Less yolk is co-purified with the bacteria. Due to the associated auto fluorescence, yolk becomes an issue for imaging (see also “Live imaging of Wolbachia”).
Materials
Reagents
1. Drosophila (or other insect) infected with Wolbachia. Many stocks from the Bloomington stock center are infected with Wolbachia 6. Have also a stock free of Wolbachia to be used as control. A Wolbachia free control stock can be easily obtained by using fly food containing tetracycline (0.25 mg/ml), for three generations.
2. Ultrafree – MC Centrifugal Filter Unity. This low binding microporous filter assembled on a microcentrifuge tube allows filtration of biological solutions (Millipore Corporation, Bedford, MA). Wolbachia diameter sizes vary from 0.5 to 1.5 micrometer. Two filters size were tested. In our hands, even the smaller one did not seem to reduce yield and produced a cleaner product:
0.65 micrometers, Catalogue No. UFC3 ODV
5.0 micrometers, Catalogue No. UFC3 OSV
3. 70% EtOH (v/v)
4. Sterile H20
Equipment
1. Microcentrifuge.
Time Taken
30 minutes.
Procedure
(Use autoclaved microcentrifuge tubes and gloves)
1- Collect 50-100 adult insects (for Drosophila, females will give higher yield). Anesthetize on CO2. Keep the flies and 70% EtOh on ice.
2- Transfer anesthetized flies to the Centrifugal Filter (5 or 0.65 micrometer).
3- Wash 5 times with 70% ethanol. Invert the tube a couple of times between washes.

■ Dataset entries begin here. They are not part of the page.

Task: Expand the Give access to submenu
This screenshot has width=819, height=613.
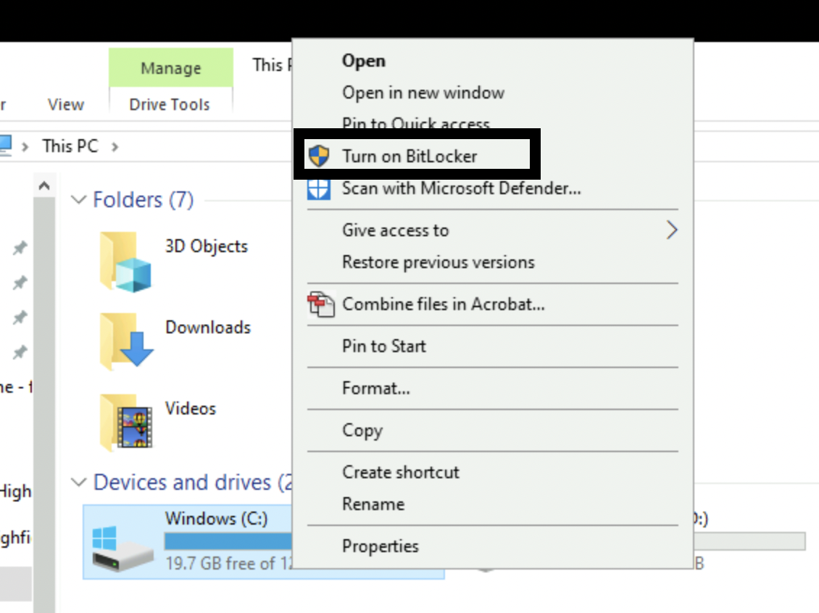Action: click(x=671, y=230)
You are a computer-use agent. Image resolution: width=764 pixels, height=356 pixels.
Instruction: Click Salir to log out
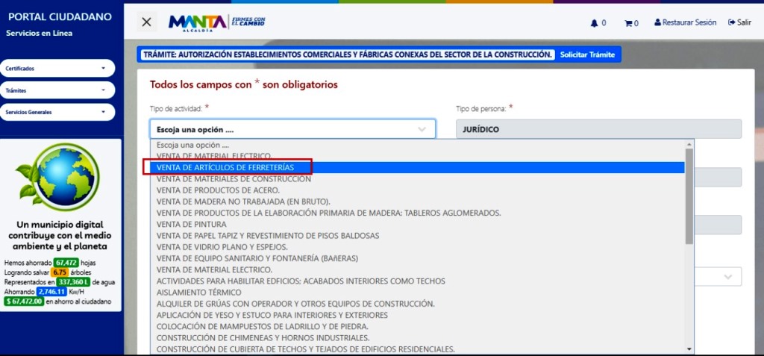click(739, 22)
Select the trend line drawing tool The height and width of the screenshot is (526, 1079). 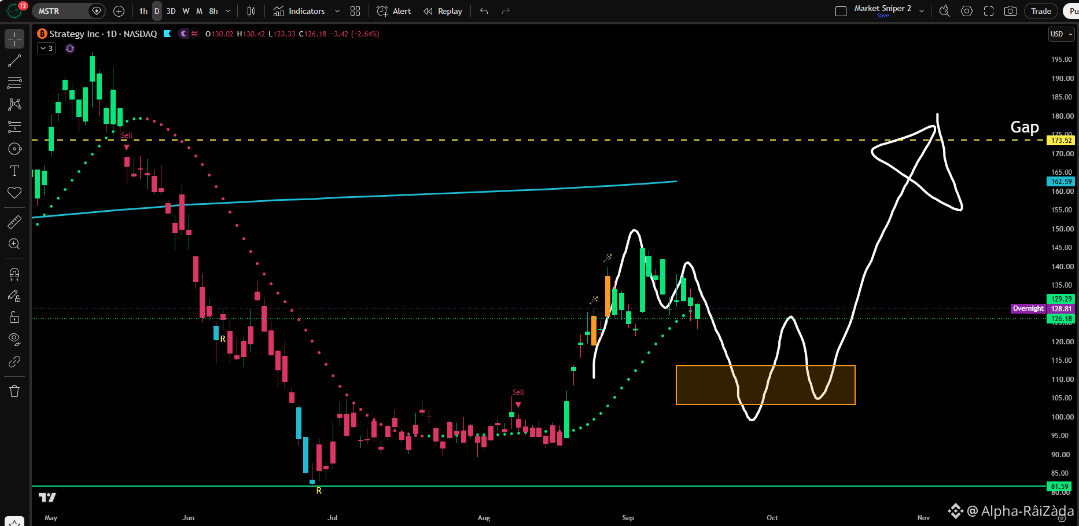[14, 61]
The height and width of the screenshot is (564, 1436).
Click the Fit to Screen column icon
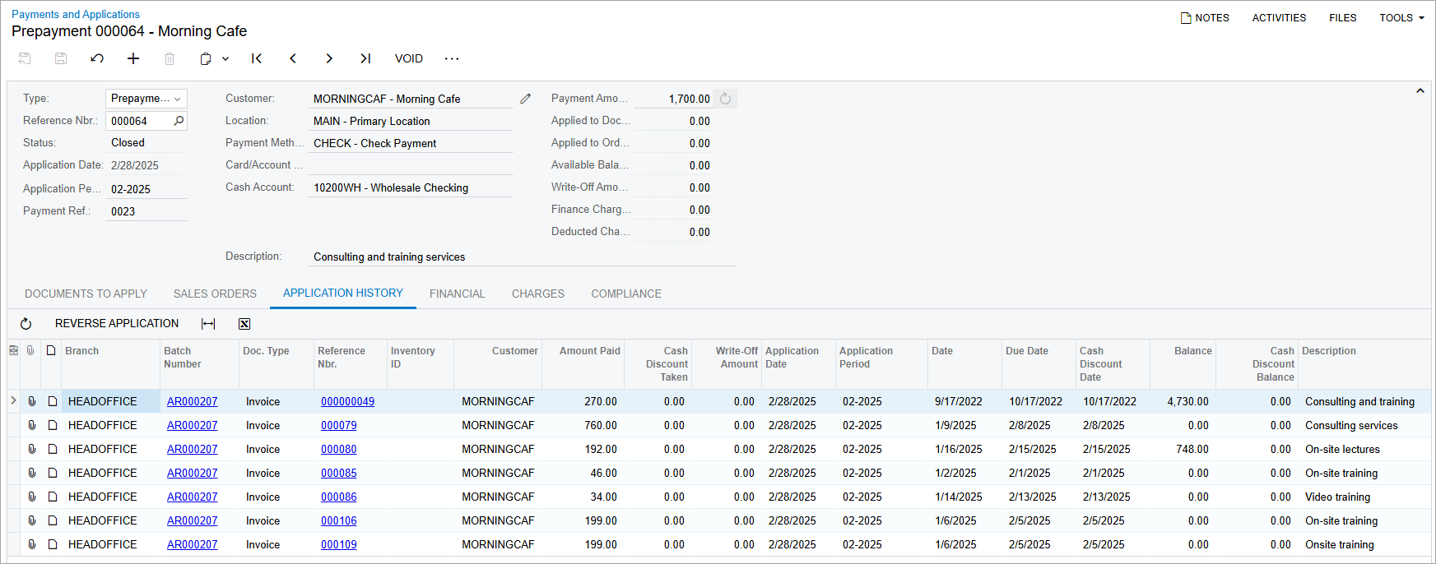[x=208, y=324]
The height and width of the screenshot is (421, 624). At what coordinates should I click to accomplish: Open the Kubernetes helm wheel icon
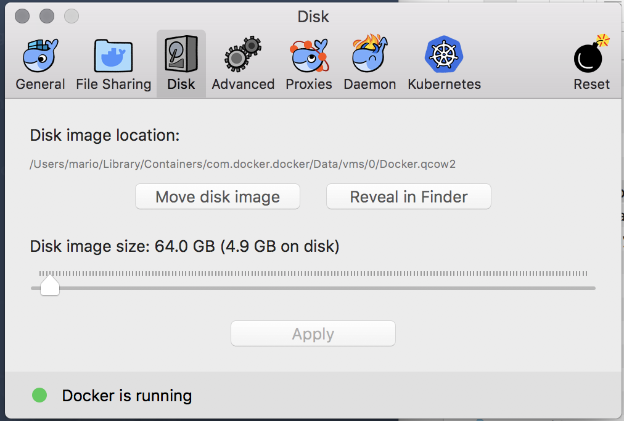click(444, 54)
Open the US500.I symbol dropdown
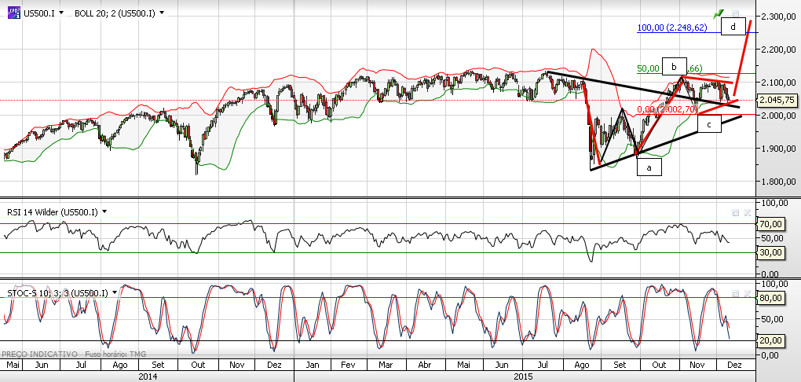801x382 pixels. [61, 13]
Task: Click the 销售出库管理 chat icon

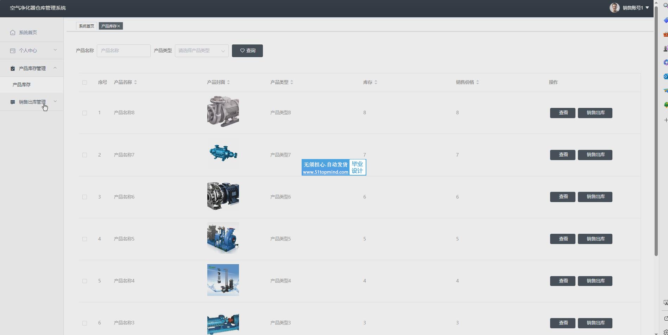Action: click(13, 102)
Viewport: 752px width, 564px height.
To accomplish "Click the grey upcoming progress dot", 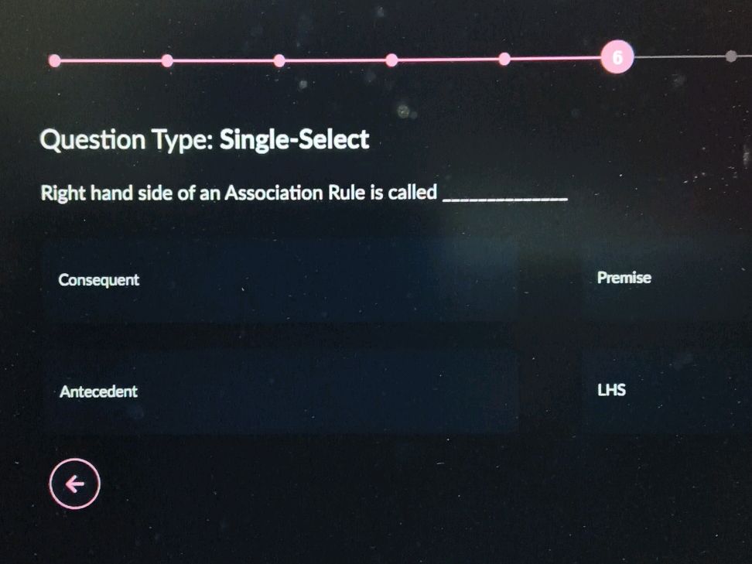I will click(x=731, y=56).
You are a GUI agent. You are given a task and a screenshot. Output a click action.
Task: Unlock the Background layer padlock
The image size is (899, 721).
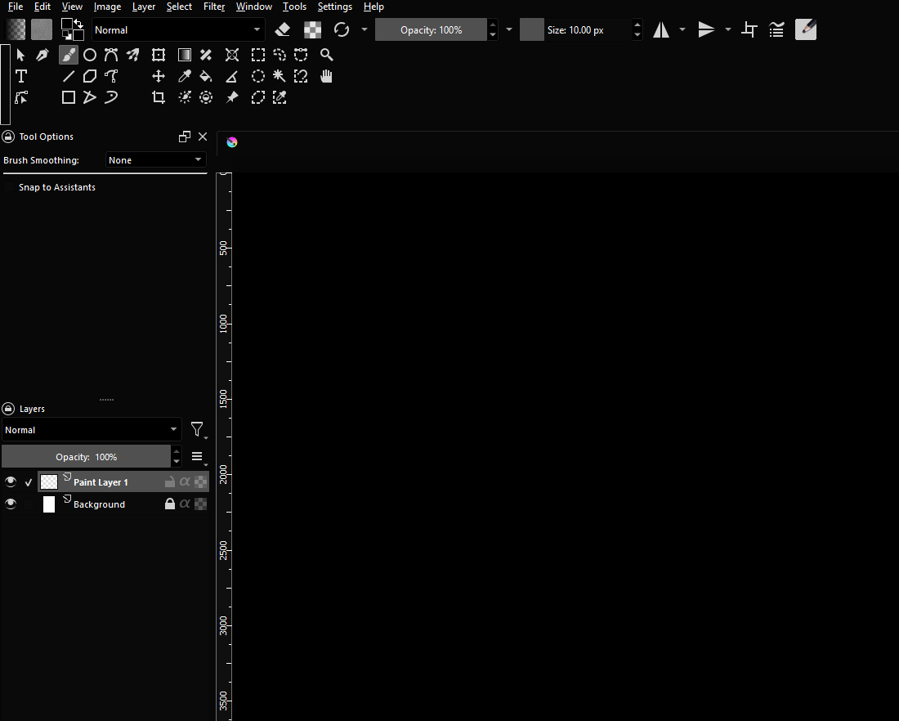click(x=170, y=504)
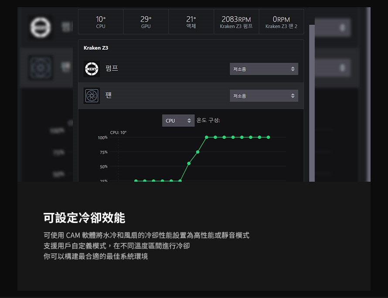
Task: Click the first 100% point on the curve
Action: pos(206,137)
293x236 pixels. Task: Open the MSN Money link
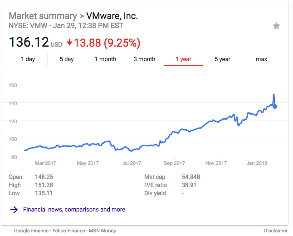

This step is to collect as much debris and sterilize the fly surface as much as possible.
4- Spin for 5-10 seconds in tabletop microcentrifuge at low speed setting (around 1,000 g) to dispose most of the EtOH
5- Wash 3x with sterile H2O.
6- Spin 5-10 seconds to eliminate most of the water
7- Transfer the filter unit to a sterile microcentrifuge tube.
8- Spin for 3 minutes at around 10,000 g. In case yolk is not desired (e.g. for visualization) low speed centrifugation is recommended to avoid disruption of eggs inside females. Speeds can go as low as 1,000 g for 3 minutes.
9- From 50 to 100 flies the yield is around 10- 20 µl. To maximize the bacteria viability, keep on ice all the time. The exudates can be used for transfection into other hosts (see “Transfection of Wolbachia into adult hosts), cell culture or imaging.
The presence of bacteria can be quickly verified with a DNA stain (see “Live imaging of Wolbachia”). As a control, always compare with hemolymph isolated from an uninfected stock.
Troubleshooting
Critical Steps
Anticipated Results
References
1. Kang, L. et al. Superinfection of Laodelphax striatellus with Wolbachia from Drosophila simulans. Heredity 90, 71-6 (2003).
2. Boyle, L., Oneill, S. L., Robertson, H. M. & Karr, T. L. Interspecific and Intraspecific Horizontal Transfer of Wolbachia in Drosophila. Science 260, 1796-1799 (1993).
3. Poinsot, D., Bourtzis, K., Markakis, G., Savakis, C. & Mercot, H. Wolbachia transfer from Drosophila melanogaster into D. simulans: Host effect and cytoplasmic incompatibility relationships. Genetics 150, 227-37. (1998).
4. Xi, Z., Khoo, C. C. & Dobson, S. L. Wolbachia establishment and invasion in an Aedes aegypti laboratory population. Science 310, 326-8 (2005).
5. Braig, H. R., Guzman, H., Tesh, R. B. & Oneill, S. L. Replacement of the Natural Wolbachia Symbiont of Drosophila-Simulans with a Mosquito Counterpart. Nature 367, 453-455 (1994).
6. Clark, M. E., Anderson, C. L., Cande, J. & Karr, T. L. Widespread prevalence of wolbachia in laboratory stocks and the implications for Drosophila research. Genetics 170, 1667-75 (2005).
Acknowledgements
Girish Deshpande for review of this manuscript.